If you’re new here, check out the rules for the scoring system. And then, finally, we’ll unleash the last set of horrendous hockey memorabilia gems that you’ll wish you never saw.
INITIAL REACTION: 6.0
This is actually more intimidating than the Detroit Red Wings have been since the late 1990s.
USEFULNESS: 5.5
Well, it’s still a better investment than splurging on a ticket to see Chris Osgood’s Hockey Hall of Fame speech.
PRICE: 8.5
Based on what everyone sees on TV, I’m pretty sure the $9.99 could get you a 10-game pack of tickets to see the Red Wings play at Joe Louis Arena.
VALUE: 5.0
Nothing says “I’m still stuck in the mid-90s” than a Looney Tunes t-shirt and cheering for the Red Wings.
STREET CRED: 4.5
Perfect for your first date with a Detroit-based, hockey-loving hipster.
INITIAL REACTION: 10.0
Hmm they must have made this shirt for Hockey Twitter.
USEFULNESS: 6.5
An alright throwback shirt, but the usefulness shoots up to a 10.0 if you happen to be Mr.
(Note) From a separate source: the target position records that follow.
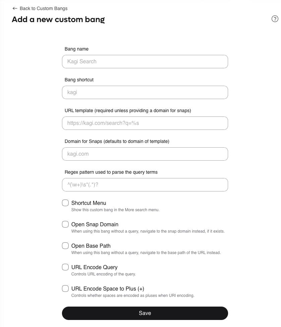The image size is (281, 327).
Task: Focus the Bang name input field
Action: (x=145, y=62)
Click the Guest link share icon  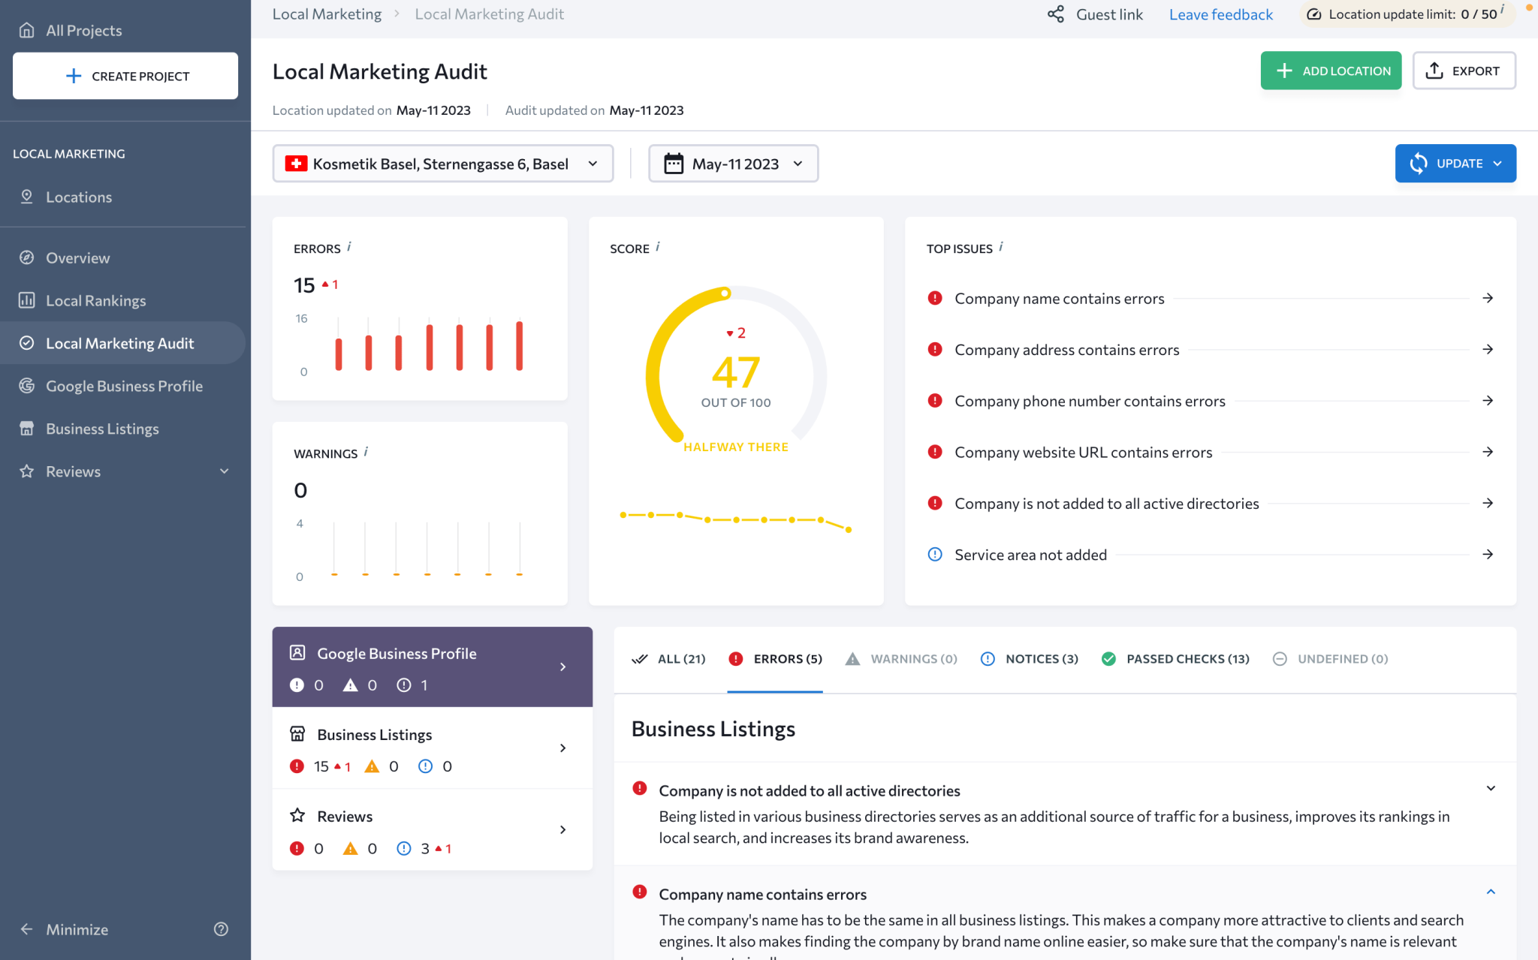click(x=1056, y=14)
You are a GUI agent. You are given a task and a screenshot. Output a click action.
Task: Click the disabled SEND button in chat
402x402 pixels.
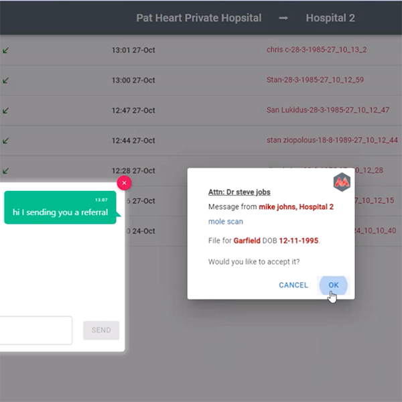tap(101, 330)
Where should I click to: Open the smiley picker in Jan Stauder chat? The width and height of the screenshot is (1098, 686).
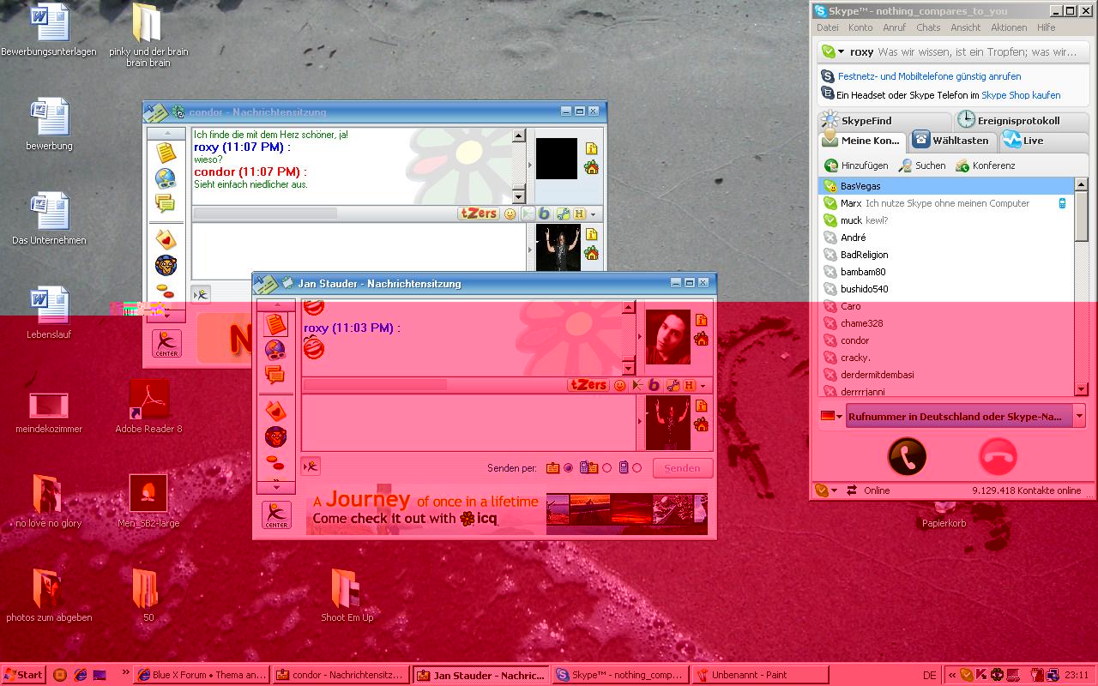620,386
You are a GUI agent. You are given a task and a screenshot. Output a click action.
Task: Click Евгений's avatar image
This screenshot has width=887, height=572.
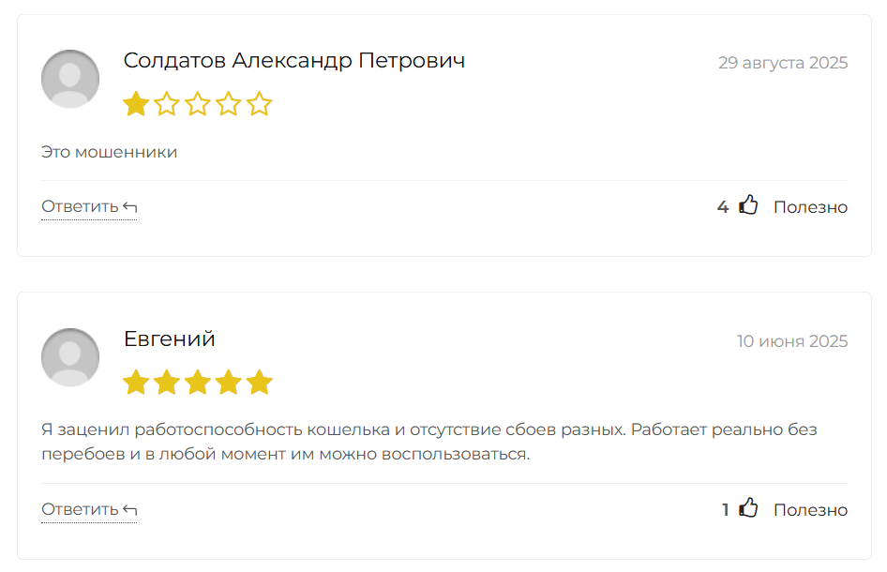point(69,357)
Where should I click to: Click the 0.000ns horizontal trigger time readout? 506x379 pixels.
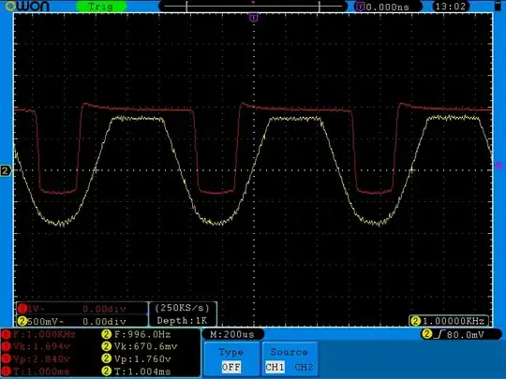[x=388, y=7]
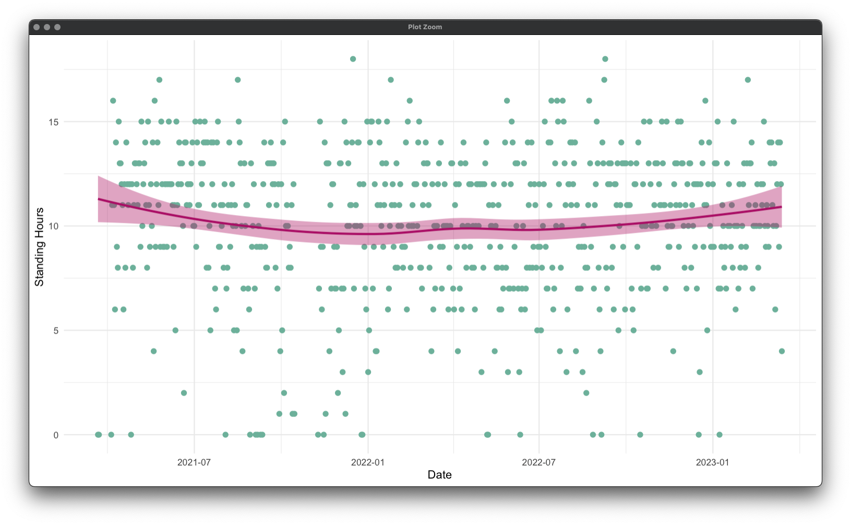Click the 15 y-axis tick label

pos(53,122)
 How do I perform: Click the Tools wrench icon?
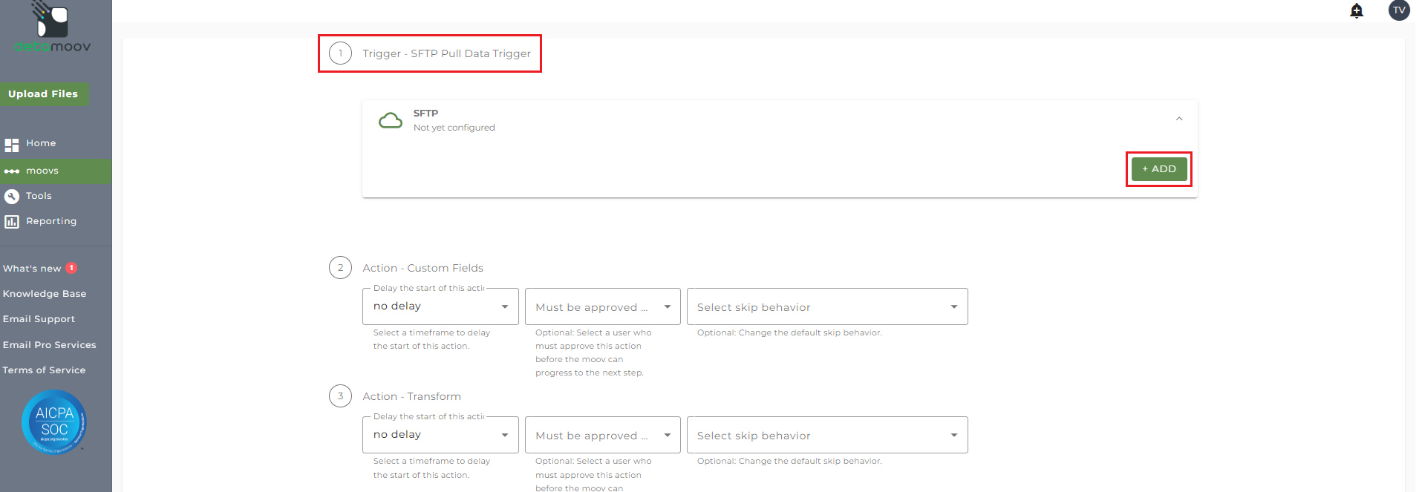(12, 196)
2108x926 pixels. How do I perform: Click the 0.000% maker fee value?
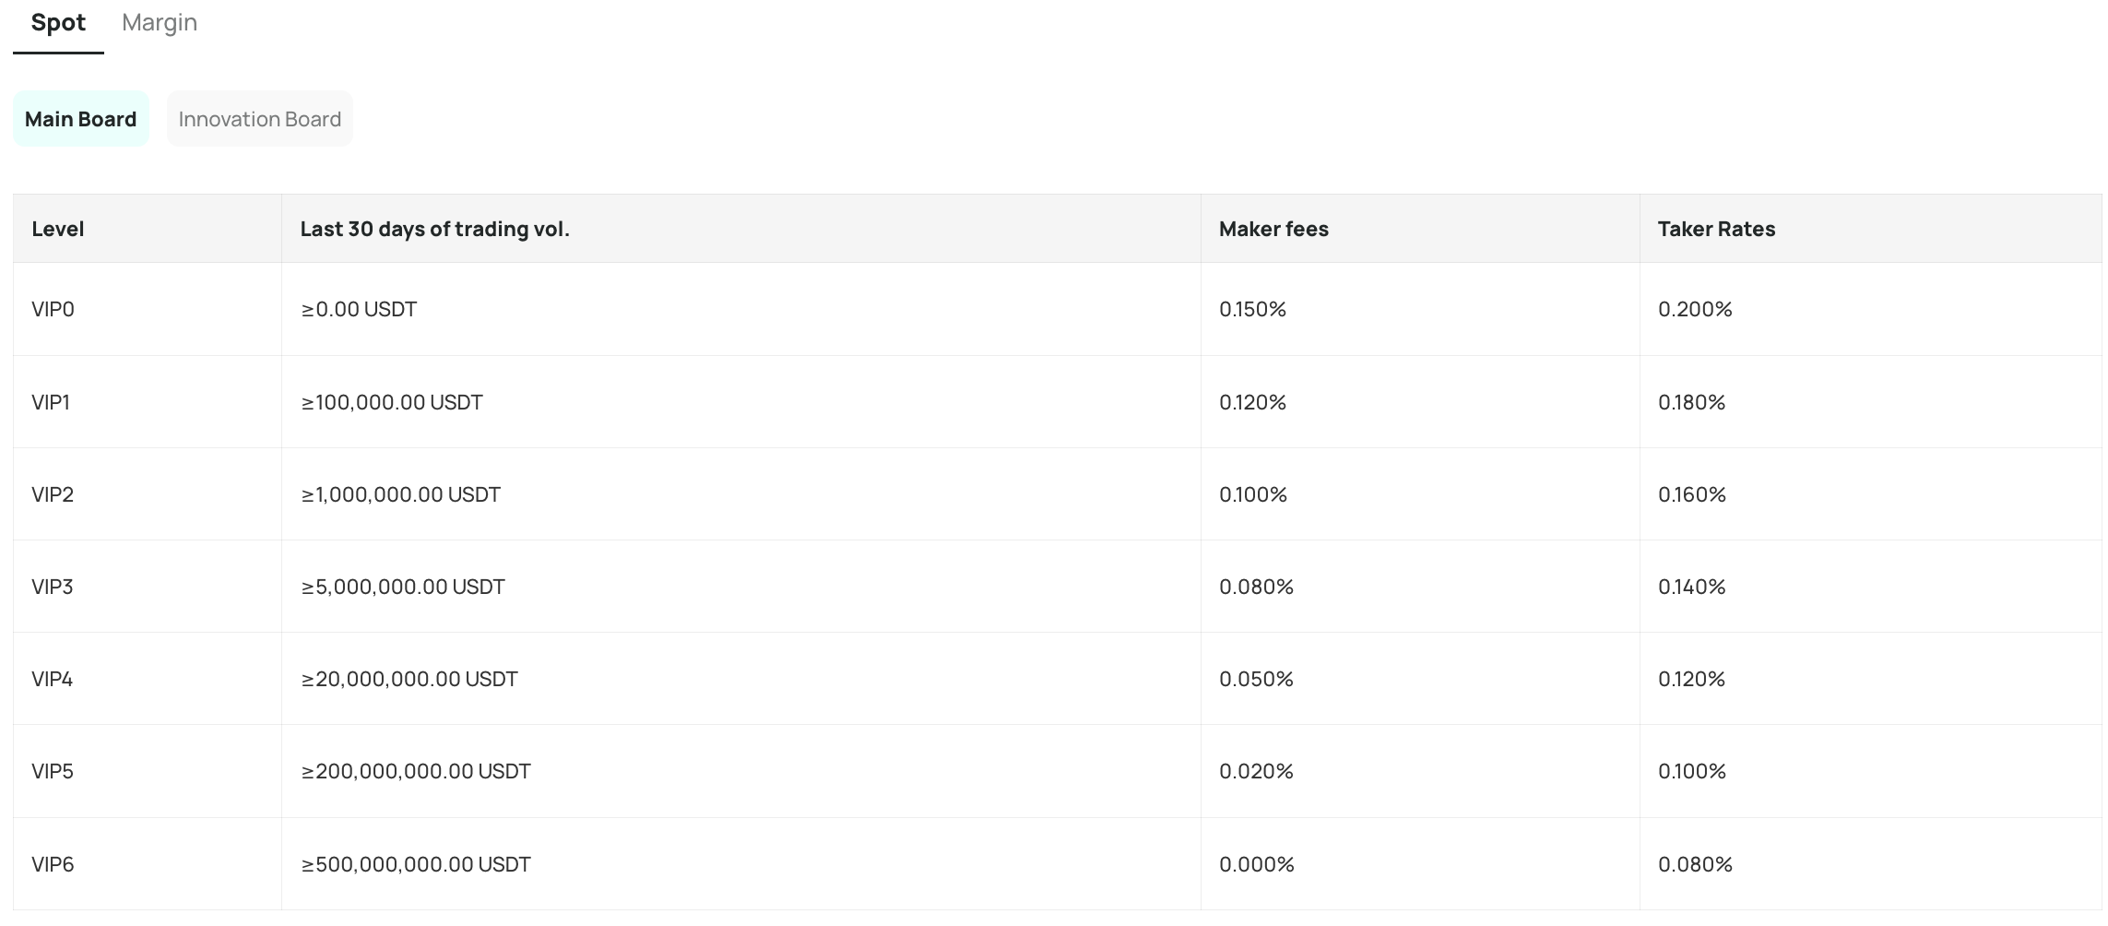[x=1257, y=864]
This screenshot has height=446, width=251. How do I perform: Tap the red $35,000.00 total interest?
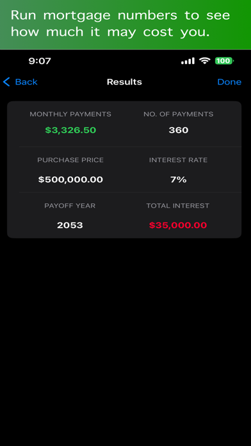(178, 226)
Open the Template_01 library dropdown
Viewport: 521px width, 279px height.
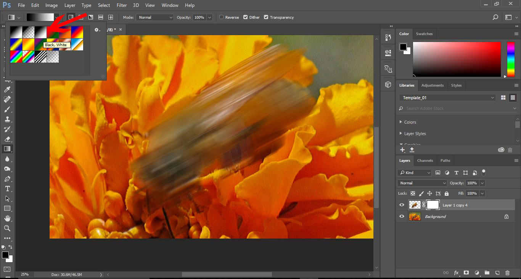(448, 98)
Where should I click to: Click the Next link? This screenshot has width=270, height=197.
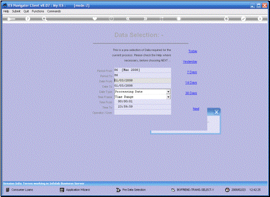pyautogui.click(x=196, y=109)
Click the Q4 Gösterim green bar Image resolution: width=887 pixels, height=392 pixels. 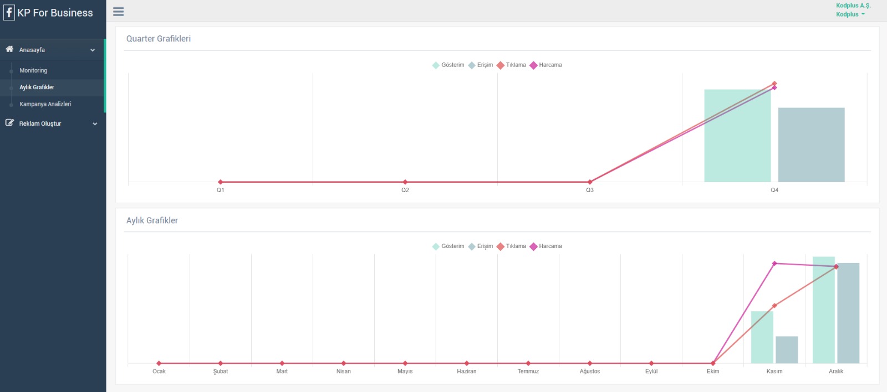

Freeze.
PRICE: 5.5
Ugh over $20 for a borderline funny Kings shirt?! The gall of some people.
VALUE: 3.5
Two available, and I’m pretty sure those are the only two that any rational, sober person would make …so there’s that, I guess.
STREET CRED: 5.5
It’s a real shame that this wasn’t made with the Burger King logo.
INITIAL REACTION: 7.0
Well of course they’d have to rename it the Sabre Cup because there’s no way in hell they’re ever going win the Stanley Cup.
USEFULNESS: 6.0
Then again, it is a better name than “Dominik Hasek featuring a Bunch of Random Dudes.”
PRICE: 10.0
You mean I can get a picture of the Buffaslug Goat Head AND a caricature of Brian Holzinger for only $20??
VALUE: 4.0
Seriously, how did this team make the Eastern Conference Final? All hail, Hasek!
STREET CRED: 8.5
A big hit in case you ever run into Donald Audette.
INITIAL REACTION: 10.0
Finally, the LA Kings bondage mask I’ve been looking for!
USEFULNESS: 10.0
Oh… In that case, finally, the LA Kings wrestling mask I’ve been looking for!
PRICE: 4.0
A Mexican wrestling inspired mask of a Los Angeles-based team, so of course you have to order it from the United Kingdom.
VALUE: 6.5
Show your Kings pride while walking around shirtless slapping your chest and delivering flying elbows by jumping off random objects!
STREET CRED: 8.0
But seriously, the positioning of the mask in that picture makes you slightly uncomfortable, right?
No? Just me?
…you’re all liars.
INITIAL REACTION: 10.0
Wow a big get for us here at TeamTRH! A guest reaction from Nancy Kerrigan. Take it away, Nancy!
USEFULNESS: 9.0
I mean who wouldn’t need a varsity jacket featuring their favorite Muppets playing hockey.
PRICE: 3.5
It’s either buying this jacket or lighting your money on fire. The choice is yours.
VALUE: 9.5
There’s not a single Edmonton Oilers fan reading this who doesn’t wish this was their team’s roster instead of what Craig McTavish and Kevin Lowe have assembled.
STREET CRED: 7.0
Bonus points for stitching the “C” onto Kermit’s jersey.
There you have it, folks! Another chapter in the books. But, sadly, another chapter without finding the ultimate piece of hockey memorabilia.